Das Fest hat eine jahrzehntelange Tradition, fand unter MGV-Regie erst am Sportplatz statt, später dann am Saubuche-Parkplatz Richtung Raubach. Seit einiger Zeit genießt der Chor nun die Gastfreundschaft der Brandschützer. Hier können sich die hungrigen Mäuler im Grünen niederlassen oder, falls es am Himmel zu dunkel wurde, unters Zeltdach oder ins Innere der Fahrzeughalle „flüchten“, die für diesen Zweck leergeräumt wurde.

Knapp 30 Aktive des Vereins, aber auch Helfer aus der Nachbarschaft, waren den Tag über für das Wohl der Gäste im Einsatz. Wildbratwurst, Steaks und Fleischspieße hielten die Sänger an diesem Tag für die Besucher parat. Und nicht zu vergessen das mehr als reichhaltige Kuchen- und Salatbüffet, dank vieler Spenden von Vereinsmitgliedern und -freunden in diesem Umfang möglich. „Alles wurde sehr gut angenommen“, so Maurer. Für Unterhaltung sorgten zwischendurch immer wieder Dirigent Karlfried Schicht und Dirk Bondes.

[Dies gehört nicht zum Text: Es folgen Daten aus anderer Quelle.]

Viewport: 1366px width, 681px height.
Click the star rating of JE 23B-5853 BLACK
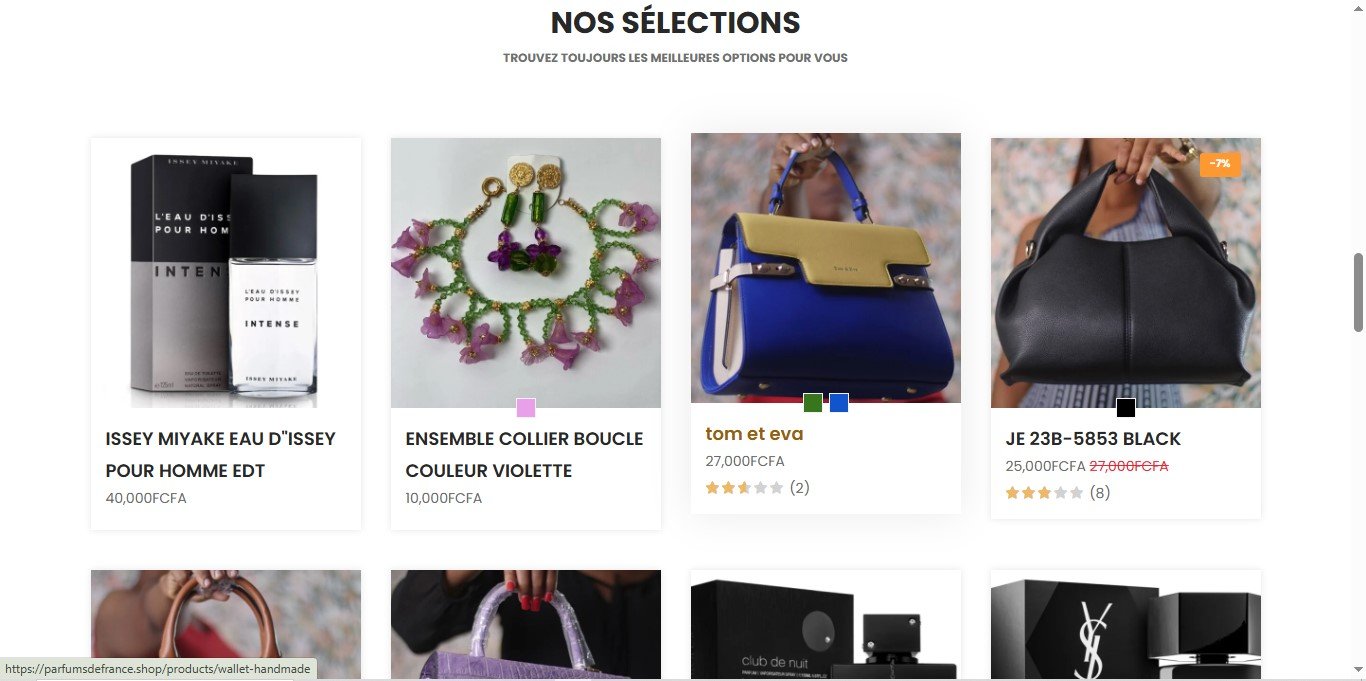(1044, 493)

Das Grillfest nutzte der Verein auch gleich, um Mitgliederwerbung zu betreiben. Auf die donnerstägliche Singstunde wurde hingewiesen. Denn Nachwuchs – der gerne auch älter sein darf – ist im Gemischten Chor mit seinem eher gehobenen Altersdurchschnitt gerne gesehen. Ein Erfolgserlebnis in Gestalt einer neuen aktiven Sängerin gab es vor kurzem bereits, was den Vorsitzenden sehr freute.

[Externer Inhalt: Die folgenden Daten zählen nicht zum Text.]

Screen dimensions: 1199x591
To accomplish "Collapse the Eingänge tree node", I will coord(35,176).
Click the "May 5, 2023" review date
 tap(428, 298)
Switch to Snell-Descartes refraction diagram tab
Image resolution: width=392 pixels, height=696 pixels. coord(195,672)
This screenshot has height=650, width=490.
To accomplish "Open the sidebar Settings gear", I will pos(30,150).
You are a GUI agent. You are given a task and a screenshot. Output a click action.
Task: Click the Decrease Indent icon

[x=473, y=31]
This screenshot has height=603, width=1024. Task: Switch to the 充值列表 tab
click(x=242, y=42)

Der schöne Erfolg des Grillfests hatte aber auch einen Wermutstropfen. Denn die Bockskerwe Ende August, bisher das dritte Standbein neben dem Weihnachtskonzert, fällt wohl definitiv flach. „Auf den Aufruf zur Unterstützung bei der Ausrichtung gab es keine Rückmeldungen“, bedauerte Maurer. Wenn nicht noch ein Wunder geschehe, dann werde die Traditionsveranstaltung nicht mehr stattfinden.

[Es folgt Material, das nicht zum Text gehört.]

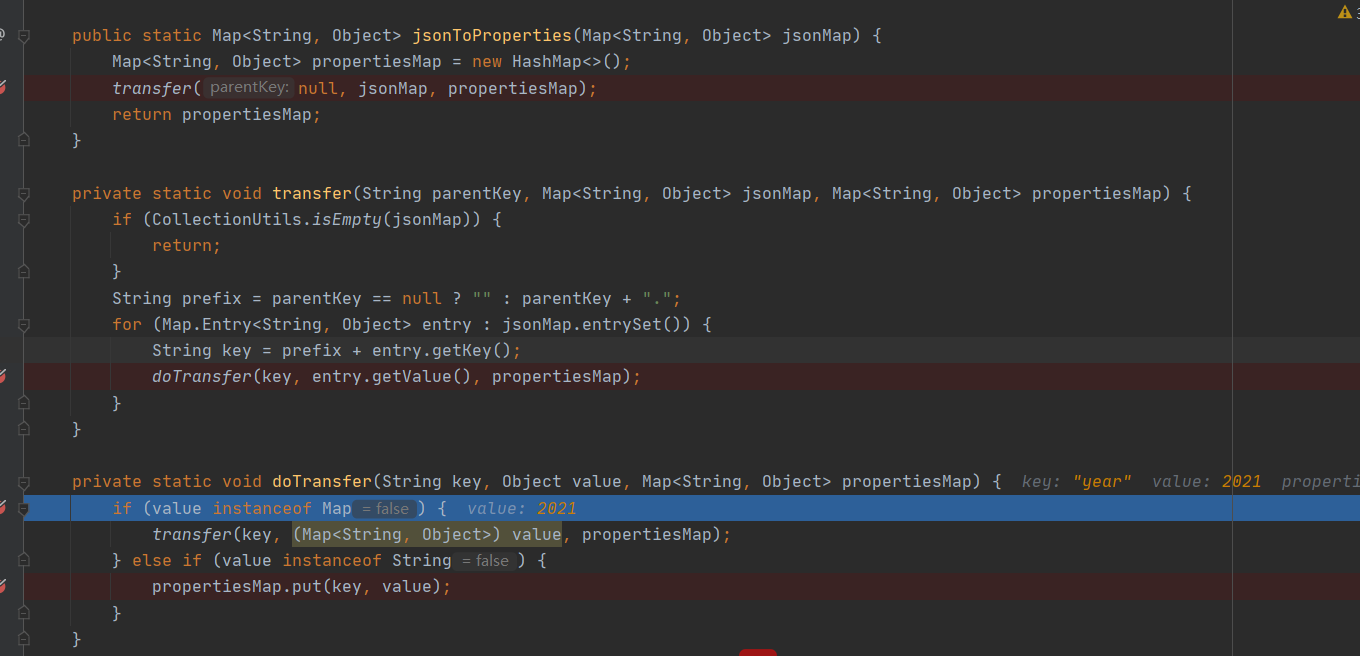
Task: Click the red Stop button at the bottom
Action: (757, 651)
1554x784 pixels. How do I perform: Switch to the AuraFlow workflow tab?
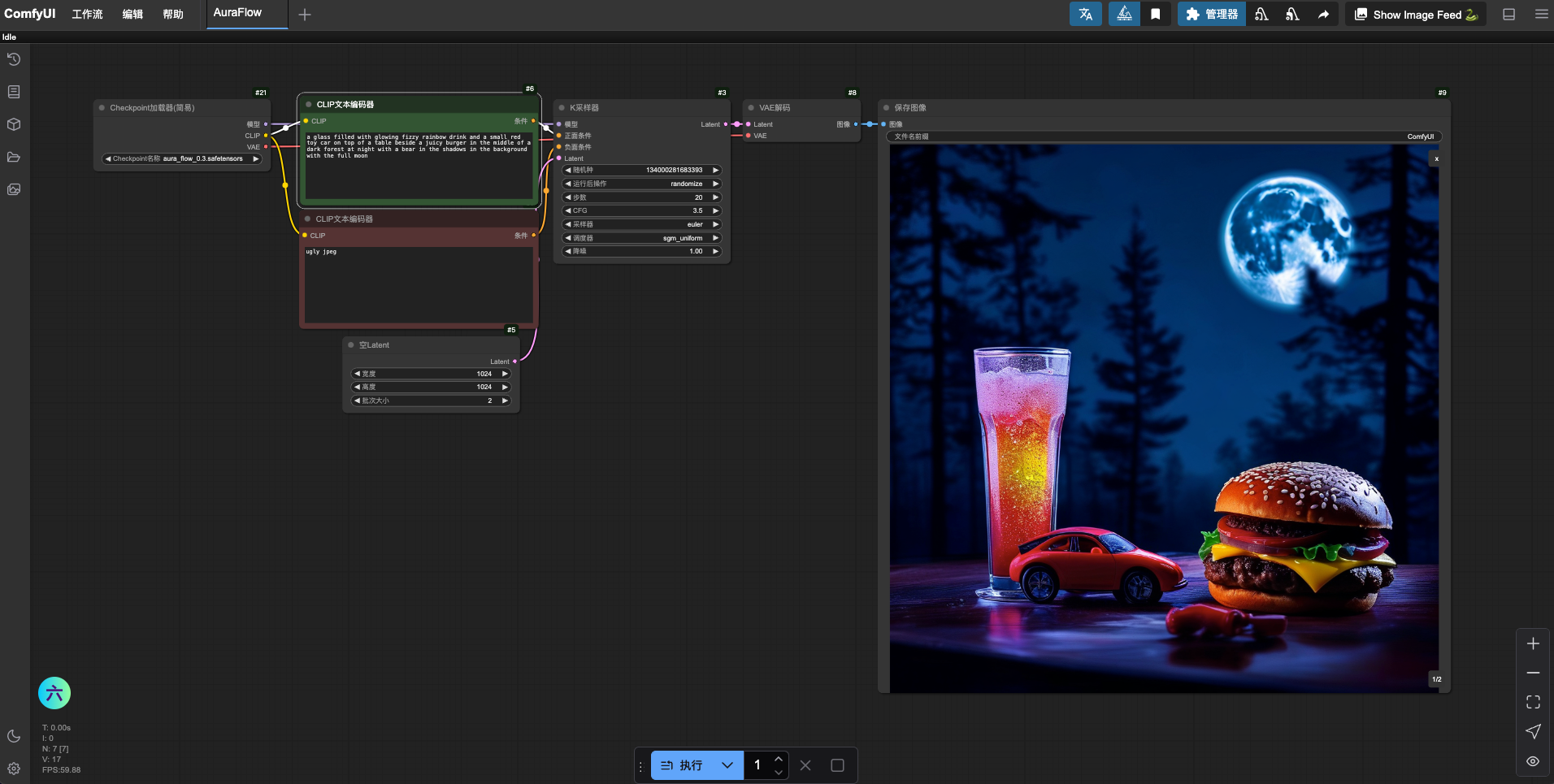[x=237, y=13]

Die dort geplant Tombola wurde deshalb aufs Grillfest vorgezogen. Dessen Zulieferer sowie Gewerbetreibende aus der Region, die von Maurer alljährlich abgeklappert werden, sorgten für schöne Preise und entsprechend gute Resonanz darauf. Der Erlös fließt ebenso wie die Einnahmen der Veranstaltung in die Vereinskasse, die nun nur noch zweimal im Jahr durch diese Events gefüllt werden kann.